_SOURCE EXCERPT_
+--

Mrazek had an injury-plagued season in 2020-21, when he logged a 6-2-3 record. However, he also had three shutouts with a .923 save percentage for the Hurricanes. In contrast, during Andersen’s injury-plagued Maple Leafs’ season, his save percentage was .895.

The picture comes into further focus when we look at their goals saved above expected (GSAx) throughout this past year. Andersen’s -4.8 had him closer to the bottom of the pack, while Mrázek’s 7.1 earned him a spot among the league’s best. Far from being just another number, this stat illustrates a goalie’s direct impact as opposed to the fractional part they play within an overall team effort.

Familiarity Forces the Advantage

Who else happened to be near the top of the GSAx leaderboard last season? None other than Mrázek’s new teammate, Jack Campbell. Both landed in the top 10, of the nearly 100 goaltenders ranked in that respect. A great foreshadow of what this tandem is capable of, as the Maple Leafs hope to push their plan further along.

+--

_DATA EXTRACT_

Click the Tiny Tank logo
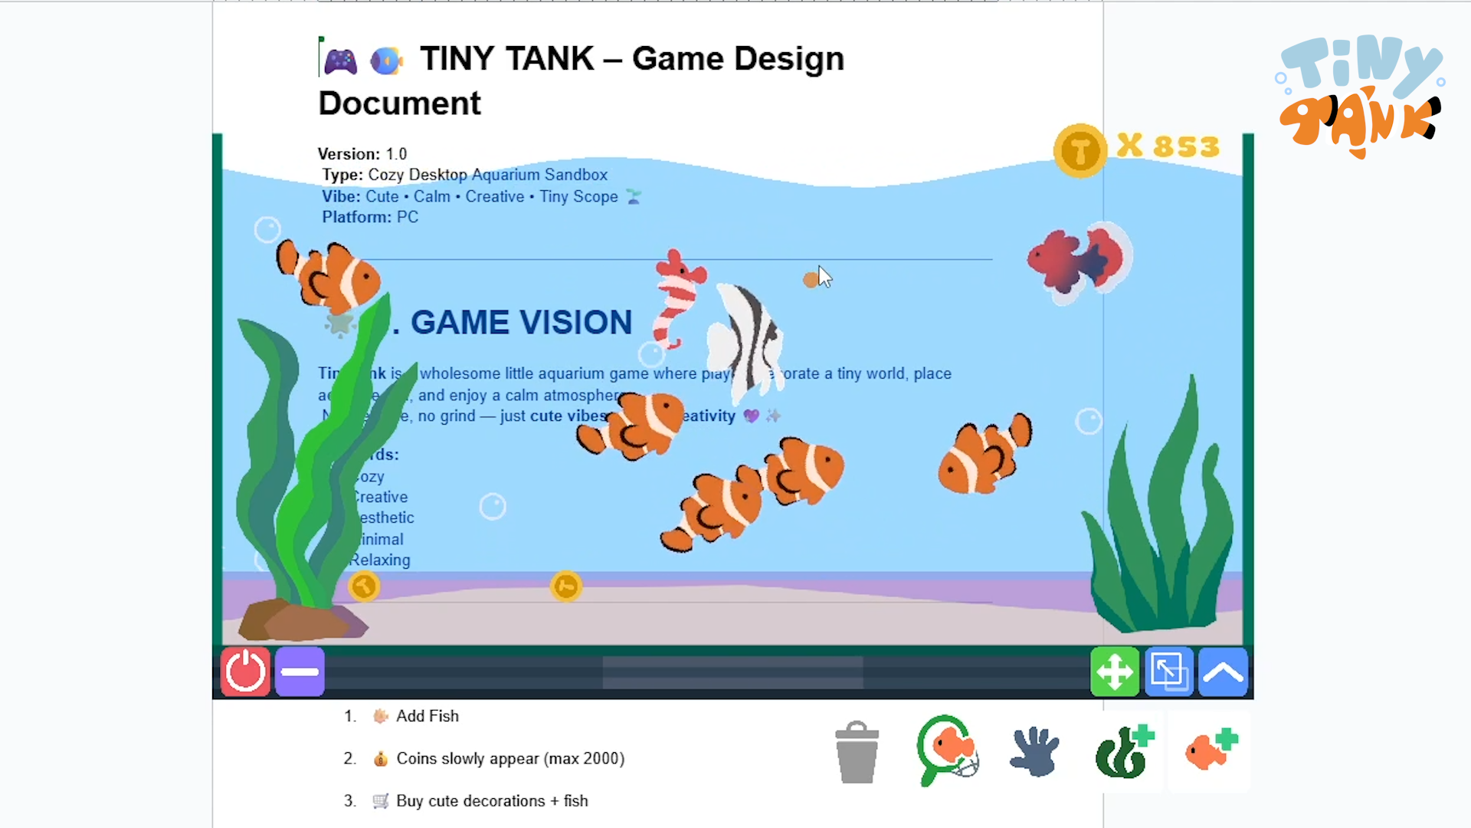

+--

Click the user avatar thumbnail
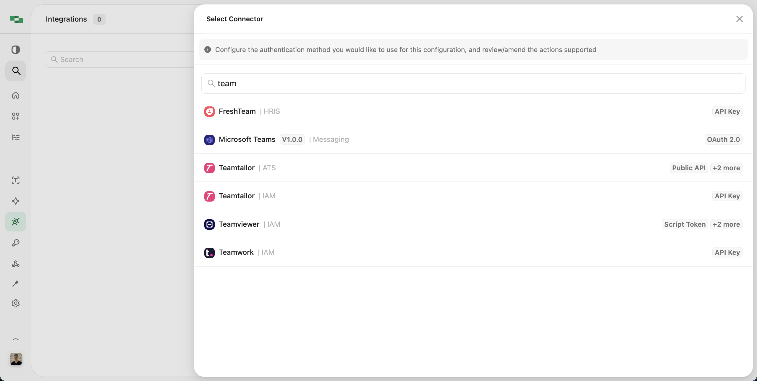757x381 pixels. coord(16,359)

+--

_ACTIONS TO TAKE_
#1 List every goaltender named in the goaltending excerpt.
#2 According to the goaltending excerpt, what was Andersen's goals saved above expected (GSAx) this past year?
#3 Reproduce word for word the passage of the goaltending excerpt between "Mrazek had an" and "overall team effort.", inclusive.

_RESULTS FOR THE EXERCISE_
#1 Mrázek, Andersen, Jack Campbell

#2 -4.8

#3
Mrazek had an injury-plagued season in 2020-21, when he logged a 6-2-3 record. However, he also had three shutouts with a .923 save percentage for the Hurricanes. In contrast, during Andersen’s injury-plagued Maple Leafs’ season, his save percentage was .895.

The picture comes into further focus when we look at their goals saved above expected (GSAx) throughout this past year. Andersen’s -4.8 had him closer to the bottom of the pack, while Mrázek’s 7.1 earned him a spot among the league’s best. Far from being just another number, this stat illustrates a goalie’s direct impact as opposed to the fractional part they play within an overall team effort.